**DATA SHOWN**
——

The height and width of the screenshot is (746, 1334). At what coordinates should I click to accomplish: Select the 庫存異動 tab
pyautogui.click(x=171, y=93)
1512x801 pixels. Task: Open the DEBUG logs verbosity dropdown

——

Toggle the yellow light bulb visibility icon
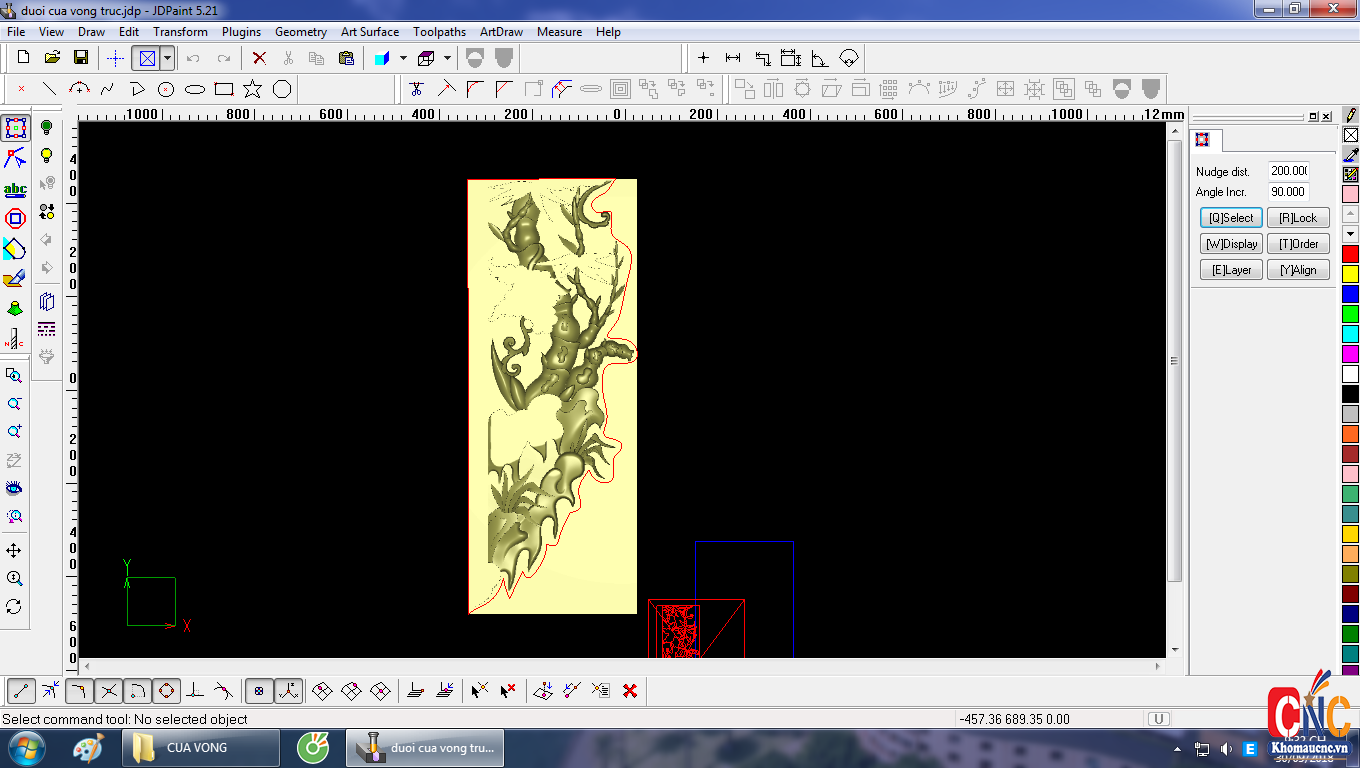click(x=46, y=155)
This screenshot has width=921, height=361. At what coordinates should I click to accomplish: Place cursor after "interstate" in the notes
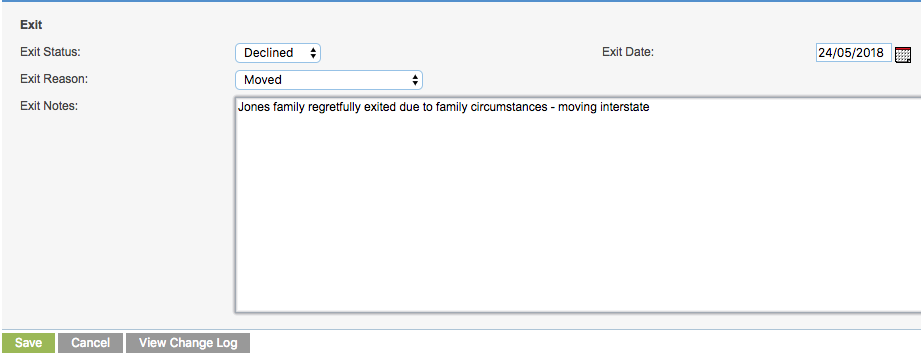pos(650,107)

——

**WRITTEN INSTRUCTION**
Copy the items again starting with the line containing "This screenshot has" and going on through the line containing "pos(650,107)". Substitute "pointer" for "cursor", keep everything else the same, and leave the pictures out of your answer.

**WRITTEN SOLUTION**
This screenshot has width=921, height=361. At what coordinates should I click to accomplish: Place pointer after "interstate" in the notes
pos(650,107)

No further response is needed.